Two Remarks That Caught Up to Both Larry Holmes and Bernard Hopkins!

by Ken Hesner: When heavyweight champion Larry “Easton Assassin” Holmes lost 48-0 to light heavyweight champion Michael “Jinks” Spinks, he took a cheap shot at former legendary heavyweight champion Rocky Marciano, ending his career at 49-0.

“If you want technical information on this, Marciano will not be able to carry a jockstrap!” Wondering why Muhammad Ali called Holmes “The Peanut Head?” After I knew Holmes and felt the bitterness he had toward me over a misunderstood incident when I was doing a boxing show in Easton, Pennsylvania, it didn’t surprise me.

“After all these years, people don’t forget that,” Holmes told Reuters in a phone interview. “It still haunts you. After all these years, people won’t let go.”

“I didn’t mean it to be humiliating. What I meant is that he can’t walk on the same sidewalk that I was on. And that’s probably the way I should have said it.”

After I served in the Army in 1965 at Fort Jackson, South Carolina, I could see the note that Holmes would walk into the gutter that had grown up in Augusta, Georgia.

“People always bring it up,” he said. “This cost me.“It doesn’t sound like an apology, it’s more of a financial regret. His restaurant wasn’t successful, and he had to pay his own money to buy his statue,” said Holmes.

The loss was to Spinks in September 1985, with a rematch in April of 1986 in Las Vegas. This writer agreed with judges Harold Lederman and Dave Moretti on the first one 143-142, not with Lawrence Wallace for Holmes 145-142 taking Spinks in the final round. It was never said that Holmes had previously suspended Spinks’ brother Leon for three rounds in June 1981.

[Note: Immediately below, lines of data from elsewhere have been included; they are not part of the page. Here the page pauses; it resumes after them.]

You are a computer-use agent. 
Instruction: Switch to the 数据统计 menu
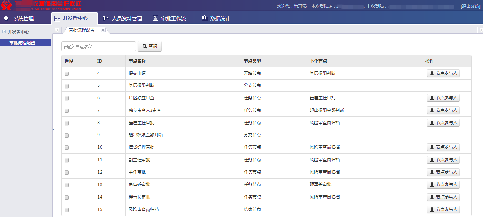click(220, 18)
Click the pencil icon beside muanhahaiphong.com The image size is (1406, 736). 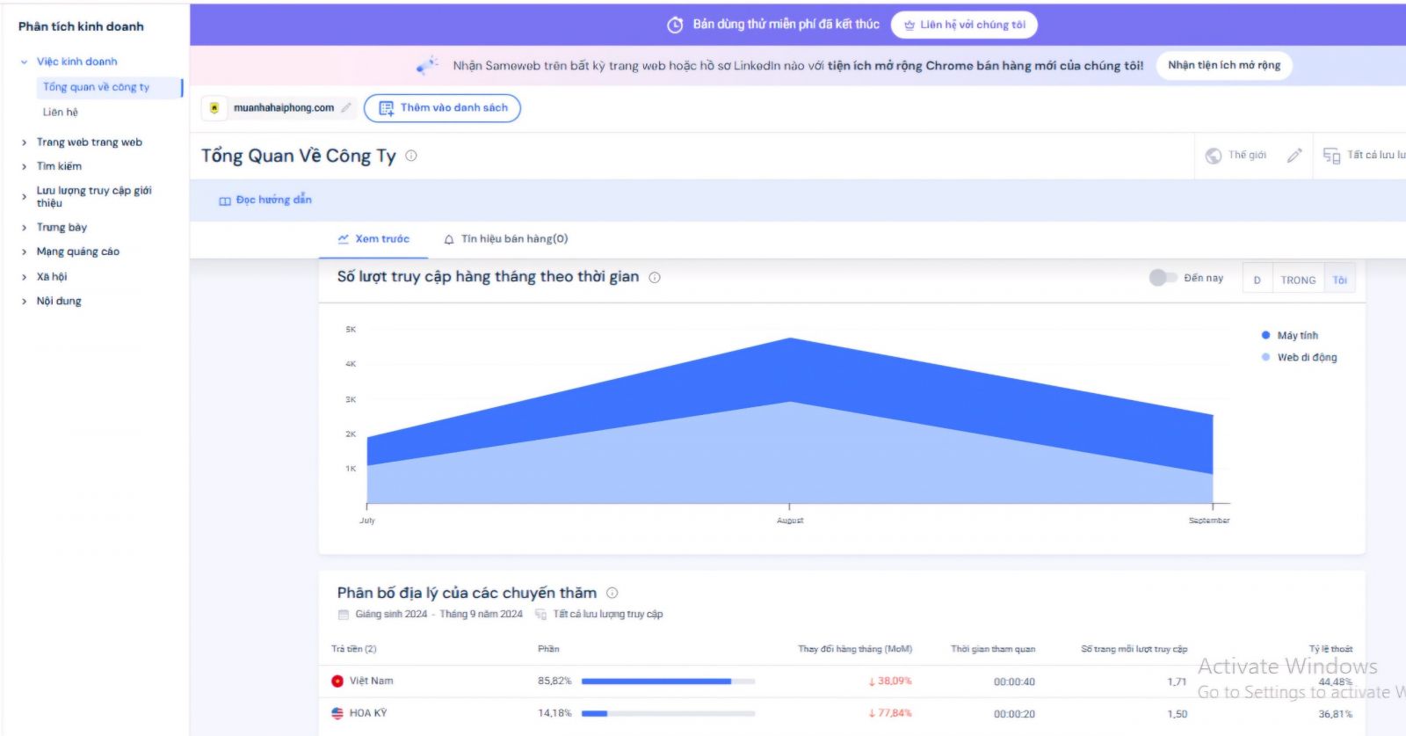tap(346, 108)
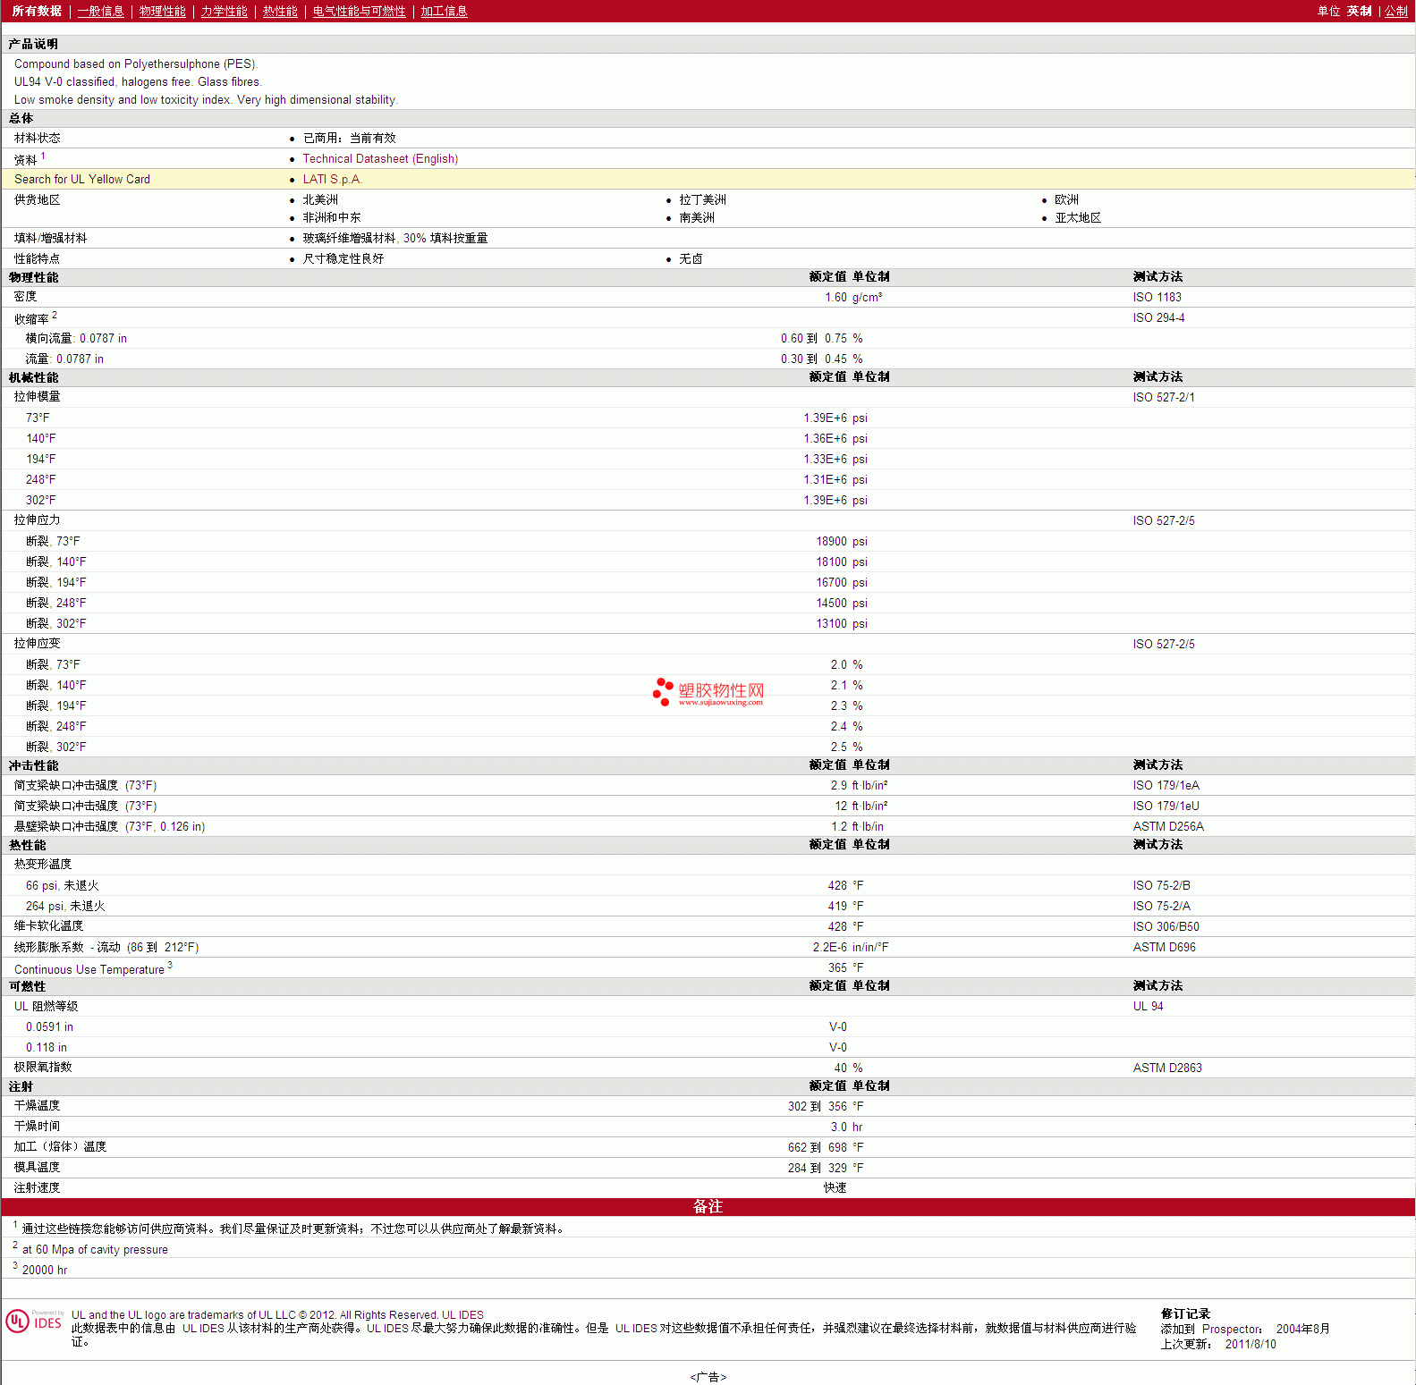
Task: Open Technical Datasheet (English) link
Action: coord(380,158)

Holmes went on to hit a pair of white opponents in “Gentleman” Gerry Cooney in June of 1982, stopping him in the thirteenth round. Next, he gave an even worse hit to strongman Randall “Tex” Cope over fifteen rounds, losing only one round on a one judge scorecard. The best part about it was commentator Howard Kozel’s retirement from the ill effects of that fight.

In May 1983, Holmes won a split decision over “terrible” Tim Witherspoon. Why was there no rematch? Obviously. Holmes got the gift decision.

Two fights later Holmes In November of 1983, Holmes broke the rules that the heavyweight was not fighting an untitled fight by defeating Marvis Frazier, 10-0, while Holmes was 44-0. Young Frazier was thrown to the wolves by his father, former “Smoken” champion Joe Frazier. After the fight, Holmes showed his bitterness, saying, “This is for the skin my father gave me at the gym.”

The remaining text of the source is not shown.